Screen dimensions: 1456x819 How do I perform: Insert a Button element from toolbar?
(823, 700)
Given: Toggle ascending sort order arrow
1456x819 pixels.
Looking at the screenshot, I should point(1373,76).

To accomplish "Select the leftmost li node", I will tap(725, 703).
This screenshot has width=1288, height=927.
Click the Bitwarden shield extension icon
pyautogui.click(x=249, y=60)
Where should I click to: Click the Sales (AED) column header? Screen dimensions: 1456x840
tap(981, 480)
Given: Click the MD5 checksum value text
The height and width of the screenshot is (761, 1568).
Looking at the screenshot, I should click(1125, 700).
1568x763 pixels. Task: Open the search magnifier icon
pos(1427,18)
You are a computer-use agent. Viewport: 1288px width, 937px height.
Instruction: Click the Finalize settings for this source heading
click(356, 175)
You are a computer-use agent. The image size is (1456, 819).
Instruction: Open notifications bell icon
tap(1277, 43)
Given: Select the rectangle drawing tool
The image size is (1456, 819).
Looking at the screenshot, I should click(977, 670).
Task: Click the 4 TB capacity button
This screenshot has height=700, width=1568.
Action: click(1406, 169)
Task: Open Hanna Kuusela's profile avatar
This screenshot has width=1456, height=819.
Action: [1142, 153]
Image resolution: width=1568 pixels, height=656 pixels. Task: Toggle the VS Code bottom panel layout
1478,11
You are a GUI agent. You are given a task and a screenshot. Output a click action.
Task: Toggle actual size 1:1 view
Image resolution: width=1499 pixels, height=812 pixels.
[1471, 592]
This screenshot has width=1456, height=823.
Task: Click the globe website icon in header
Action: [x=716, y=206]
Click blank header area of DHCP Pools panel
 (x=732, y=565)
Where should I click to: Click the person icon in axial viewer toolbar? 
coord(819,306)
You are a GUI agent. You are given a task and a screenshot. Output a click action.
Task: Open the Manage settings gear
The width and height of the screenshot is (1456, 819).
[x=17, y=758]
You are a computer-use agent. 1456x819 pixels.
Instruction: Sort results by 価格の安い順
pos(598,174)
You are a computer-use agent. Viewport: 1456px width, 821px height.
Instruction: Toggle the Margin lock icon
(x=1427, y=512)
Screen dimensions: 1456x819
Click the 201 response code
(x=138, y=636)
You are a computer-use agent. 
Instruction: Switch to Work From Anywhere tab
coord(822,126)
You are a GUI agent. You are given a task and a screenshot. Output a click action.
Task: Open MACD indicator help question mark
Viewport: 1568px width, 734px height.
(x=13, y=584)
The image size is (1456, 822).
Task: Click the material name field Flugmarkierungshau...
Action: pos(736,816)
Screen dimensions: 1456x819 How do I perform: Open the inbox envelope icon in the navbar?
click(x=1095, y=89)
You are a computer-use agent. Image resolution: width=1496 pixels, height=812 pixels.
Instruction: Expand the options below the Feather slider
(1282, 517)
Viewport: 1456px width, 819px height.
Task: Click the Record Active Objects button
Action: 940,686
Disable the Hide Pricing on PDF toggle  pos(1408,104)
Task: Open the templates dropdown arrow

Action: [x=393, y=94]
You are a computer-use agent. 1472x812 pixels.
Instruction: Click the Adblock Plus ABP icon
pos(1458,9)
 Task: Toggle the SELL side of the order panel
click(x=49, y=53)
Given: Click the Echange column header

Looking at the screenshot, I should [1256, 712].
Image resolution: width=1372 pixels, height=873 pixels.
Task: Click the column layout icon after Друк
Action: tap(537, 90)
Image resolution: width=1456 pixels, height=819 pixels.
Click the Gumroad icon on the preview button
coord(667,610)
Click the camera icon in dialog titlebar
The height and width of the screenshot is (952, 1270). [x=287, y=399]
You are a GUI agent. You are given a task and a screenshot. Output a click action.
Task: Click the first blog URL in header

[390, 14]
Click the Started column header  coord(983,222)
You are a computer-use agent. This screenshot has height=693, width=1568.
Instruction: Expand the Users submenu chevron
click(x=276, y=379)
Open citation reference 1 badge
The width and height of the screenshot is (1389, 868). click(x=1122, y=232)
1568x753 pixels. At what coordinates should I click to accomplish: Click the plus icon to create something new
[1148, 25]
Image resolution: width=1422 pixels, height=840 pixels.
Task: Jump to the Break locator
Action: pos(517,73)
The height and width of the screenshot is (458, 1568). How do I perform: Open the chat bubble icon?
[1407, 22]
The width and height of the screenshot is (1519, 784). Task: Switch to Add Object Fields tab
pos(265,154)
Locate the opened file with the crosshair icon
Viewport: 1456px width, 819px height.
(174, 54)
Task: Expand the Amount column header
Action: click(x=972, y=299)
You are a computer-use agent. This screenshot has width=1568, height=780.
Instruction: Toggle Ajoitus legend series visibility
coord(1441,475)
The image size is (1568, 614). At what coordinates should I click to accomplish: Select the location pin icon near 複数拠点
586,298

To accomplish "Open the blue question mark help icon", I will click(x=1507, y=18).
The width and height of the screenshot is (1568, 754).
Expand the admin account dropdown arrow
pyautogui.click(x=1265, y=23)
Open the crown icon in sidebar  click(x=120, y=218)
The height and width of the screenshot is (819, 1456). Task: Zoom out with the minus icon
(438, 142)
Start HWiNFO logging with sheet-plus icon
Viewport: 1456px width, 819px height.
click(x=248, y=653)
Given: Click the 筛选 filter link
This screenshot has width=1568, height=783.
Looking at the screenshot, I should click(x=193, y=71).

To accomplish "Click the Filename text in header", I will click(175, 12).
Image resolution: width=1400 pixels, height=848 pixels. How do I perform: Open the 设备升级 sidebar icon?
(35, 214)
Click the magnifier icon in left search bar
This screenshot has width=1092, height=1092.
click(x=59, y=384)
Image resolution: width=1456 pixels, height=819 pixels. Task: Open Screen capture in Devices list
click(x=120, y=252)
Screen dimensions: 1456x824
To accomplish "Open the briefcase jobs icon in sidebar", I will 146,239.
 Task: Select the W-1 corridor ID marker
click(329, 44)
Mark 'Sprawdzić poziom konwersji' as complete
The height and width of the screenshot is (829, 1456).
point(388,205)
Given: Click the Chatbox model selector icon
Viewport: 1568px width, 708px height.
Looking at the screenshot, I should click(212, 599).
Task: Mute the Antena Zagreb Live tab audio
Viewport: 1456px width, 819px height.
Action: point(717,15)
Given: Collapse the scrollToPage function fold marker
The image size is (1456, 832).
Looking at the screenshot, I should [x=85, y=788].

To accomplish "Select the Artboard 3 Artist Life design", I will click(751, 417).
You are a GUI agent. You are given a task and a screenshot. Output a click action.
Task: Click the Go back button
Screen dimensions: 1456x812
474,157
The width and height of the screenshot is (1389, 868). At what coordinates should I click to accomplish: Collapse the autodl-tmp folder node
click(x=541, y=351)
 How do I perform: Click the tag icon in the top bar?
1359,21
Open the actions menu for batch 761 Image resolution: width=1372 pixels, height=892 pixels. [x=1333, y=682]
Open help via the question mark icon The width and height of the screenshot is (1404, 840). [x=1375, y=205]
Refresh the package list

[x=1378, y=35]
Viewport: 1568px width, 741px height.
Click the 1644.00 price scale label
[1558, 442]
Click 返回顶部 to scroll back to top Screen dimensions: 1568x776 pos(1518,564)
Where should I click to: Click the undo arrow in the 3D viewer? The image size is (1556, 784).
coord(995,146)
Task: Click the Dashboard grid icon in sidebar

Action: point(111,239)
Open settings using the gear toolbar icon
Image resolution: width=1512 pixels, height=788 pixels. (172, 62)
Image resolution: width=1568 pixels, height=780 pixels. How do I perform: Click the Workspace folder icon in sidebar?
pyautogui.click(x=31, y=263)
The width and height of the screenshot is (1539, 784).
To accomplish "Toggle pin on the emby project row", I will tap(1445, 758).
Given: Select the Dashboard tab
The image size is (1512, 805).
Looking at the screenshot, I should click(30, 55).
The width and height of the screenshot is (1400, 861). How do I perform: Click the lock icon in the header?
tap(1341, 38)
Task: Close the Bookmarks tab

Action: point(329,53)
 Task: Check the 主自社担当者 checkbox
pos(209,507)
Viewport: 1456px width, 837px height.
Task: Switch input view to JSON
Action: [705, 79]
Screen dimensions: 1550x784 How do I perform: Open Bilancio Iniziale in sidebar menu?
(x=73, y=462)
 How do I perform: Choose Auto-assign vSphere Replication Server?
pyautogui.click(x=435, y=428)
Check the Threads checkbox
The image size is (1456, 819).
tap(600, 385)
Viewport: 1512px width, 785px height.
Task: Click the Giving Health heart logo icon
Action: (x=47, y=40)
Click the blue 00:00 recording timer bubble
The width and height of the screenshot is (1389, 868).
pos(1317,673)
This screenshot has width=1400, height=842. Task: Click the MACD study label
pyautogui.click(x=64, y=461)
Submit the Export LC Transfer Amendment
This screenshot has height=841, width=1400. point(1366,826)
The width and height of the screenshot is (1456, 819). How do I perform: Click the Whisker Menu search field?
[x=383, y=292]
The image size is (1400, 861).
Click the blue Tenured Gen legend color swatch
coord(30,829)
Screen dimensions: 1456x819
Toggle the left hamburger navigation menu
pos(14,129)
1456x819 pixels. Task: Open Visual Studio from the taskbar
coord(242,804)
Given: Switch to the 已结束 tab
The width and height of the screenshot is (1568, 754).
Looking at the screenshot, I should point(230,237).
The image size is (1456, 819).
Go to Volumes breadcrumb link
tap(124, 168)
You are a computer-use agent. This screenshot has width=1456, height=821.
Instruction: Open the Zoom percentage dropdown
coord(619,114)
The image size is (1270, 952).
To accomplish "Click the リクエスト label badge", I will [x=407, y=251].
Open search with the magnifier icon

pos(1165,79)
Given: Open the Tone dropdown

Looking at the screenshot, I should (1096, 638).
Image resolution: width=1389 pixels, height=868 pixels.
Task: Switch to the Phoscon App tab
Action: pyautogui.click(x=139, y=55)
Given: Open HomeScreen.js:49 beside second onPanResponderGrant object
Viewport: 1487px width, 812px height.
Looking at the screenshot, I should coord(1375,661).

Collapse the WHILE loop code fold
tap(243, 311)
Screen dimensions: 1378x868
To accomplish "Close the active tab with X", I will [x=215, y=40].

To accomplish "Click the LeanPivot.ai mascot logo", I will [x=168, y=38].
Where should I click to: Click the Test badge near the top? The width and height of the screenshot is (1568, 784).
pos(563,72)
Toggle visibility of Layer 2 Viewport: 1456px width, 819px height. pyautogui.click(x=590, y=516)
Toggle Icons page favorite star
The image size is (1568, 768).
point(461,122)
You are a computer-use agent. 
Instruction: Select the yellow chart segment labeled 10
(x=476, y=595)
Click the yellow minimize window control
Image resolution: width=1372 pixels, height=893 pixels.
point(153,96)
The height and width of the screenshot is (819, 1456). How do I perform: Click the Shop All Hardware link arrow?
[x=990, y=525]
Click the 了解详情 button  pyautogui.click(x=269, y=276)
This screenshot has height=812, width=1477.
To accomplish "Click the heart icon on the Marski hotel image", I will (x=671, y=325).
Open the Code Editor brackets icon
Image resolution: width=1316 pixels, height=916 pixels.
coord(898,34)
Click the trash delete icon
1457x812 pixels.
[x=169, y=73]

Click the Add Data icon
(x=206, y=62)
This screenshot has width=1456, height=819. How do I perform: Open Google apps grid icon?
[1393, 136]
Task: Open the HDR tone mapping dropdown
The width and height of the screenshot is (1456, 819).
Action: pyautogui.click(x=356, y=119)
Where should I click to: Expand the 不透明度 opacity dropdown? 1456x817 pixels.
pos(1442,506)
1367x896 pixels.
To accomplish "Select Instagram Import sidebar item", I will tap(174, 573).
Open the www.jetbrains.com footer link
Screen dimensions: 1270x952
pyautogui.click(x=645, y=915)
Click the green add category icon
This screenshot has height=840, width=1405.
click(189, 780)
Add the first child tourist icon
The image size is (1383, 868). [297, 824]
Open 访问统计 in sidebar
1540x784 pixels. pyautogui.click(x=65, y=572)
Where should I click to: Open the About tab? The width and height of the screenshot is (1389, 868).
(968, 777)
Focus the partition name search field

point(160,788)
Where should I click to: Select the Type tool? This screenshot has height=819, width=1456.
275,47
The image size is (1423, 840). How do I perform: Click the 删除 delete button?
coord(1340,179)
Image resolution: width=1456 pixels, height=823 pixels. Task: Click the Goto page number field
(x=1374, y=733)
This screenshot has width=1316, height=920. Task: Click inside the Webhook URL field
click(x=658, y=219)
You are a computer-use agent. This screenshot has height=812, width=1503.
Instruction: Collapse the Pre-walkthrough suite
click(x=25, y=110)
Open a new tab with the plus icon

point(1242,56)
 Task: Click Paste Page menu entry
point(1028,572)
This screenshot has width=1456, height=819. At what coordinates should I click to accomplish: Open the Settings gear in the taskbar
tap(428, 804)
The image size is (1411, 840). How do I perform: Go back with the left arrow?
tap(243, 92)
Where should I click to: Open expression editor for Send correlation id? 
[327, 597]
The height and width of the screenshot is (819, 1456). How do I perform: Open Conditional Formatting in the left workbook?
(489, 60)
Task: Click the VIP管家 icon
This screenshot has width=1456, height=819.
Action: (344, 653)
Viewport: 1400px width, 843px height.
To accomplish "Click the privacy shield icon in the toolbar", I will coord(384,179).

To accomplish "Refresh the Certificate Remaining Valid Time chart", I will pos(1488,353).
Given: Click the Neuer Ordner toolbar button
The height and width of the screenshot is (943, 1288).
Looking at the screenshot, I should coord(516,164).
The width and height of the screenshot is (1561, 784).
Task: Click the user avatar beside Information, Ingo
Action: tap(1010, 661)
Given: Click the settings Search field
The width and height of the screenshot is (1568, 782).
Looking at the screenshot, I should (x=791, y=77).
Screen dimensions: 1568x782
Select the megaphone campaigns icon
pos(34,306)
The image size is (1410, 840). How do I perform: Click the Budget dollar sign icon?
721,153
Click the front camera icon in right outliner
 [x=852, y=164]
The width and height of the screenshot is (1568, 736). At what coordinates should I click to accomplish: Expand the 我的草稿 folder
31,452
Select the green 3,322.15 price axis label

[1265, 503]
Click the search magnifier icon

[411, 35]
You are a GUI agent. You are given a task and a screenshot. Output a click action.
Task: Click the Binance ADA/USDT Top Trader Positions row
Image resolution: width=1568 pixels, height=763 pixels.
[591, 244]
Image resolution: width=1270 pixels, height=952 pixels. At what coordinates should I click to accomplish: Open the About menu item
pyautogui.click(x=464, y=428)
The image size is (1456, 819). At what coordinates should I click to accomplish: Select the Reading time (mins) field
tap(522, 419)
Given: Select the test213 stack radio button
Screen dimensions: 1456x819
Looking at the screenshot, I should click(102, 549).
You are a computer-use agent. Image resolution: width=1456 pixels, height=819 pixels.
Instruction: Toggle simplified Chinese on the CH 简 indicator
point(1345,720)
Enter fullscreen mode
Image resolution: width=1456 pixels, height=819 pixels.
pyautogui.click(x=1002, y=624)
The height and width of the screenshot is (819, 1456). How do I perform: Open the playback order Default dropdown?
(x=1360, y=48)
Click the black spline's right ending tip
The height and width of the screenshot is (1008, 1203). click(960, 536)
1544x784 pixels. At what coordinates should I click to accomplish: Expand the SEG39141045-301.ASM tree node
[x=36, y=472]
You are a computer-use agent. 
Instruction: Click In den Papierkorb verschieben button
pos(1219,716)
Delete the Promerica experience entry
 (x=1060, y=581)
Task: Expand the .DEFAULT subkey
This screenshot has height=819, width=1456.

• • • •

Description of the task =>
Work out how many lines in the material contain the string "text", then write that number and nothing more.

Answer to the problem =>
2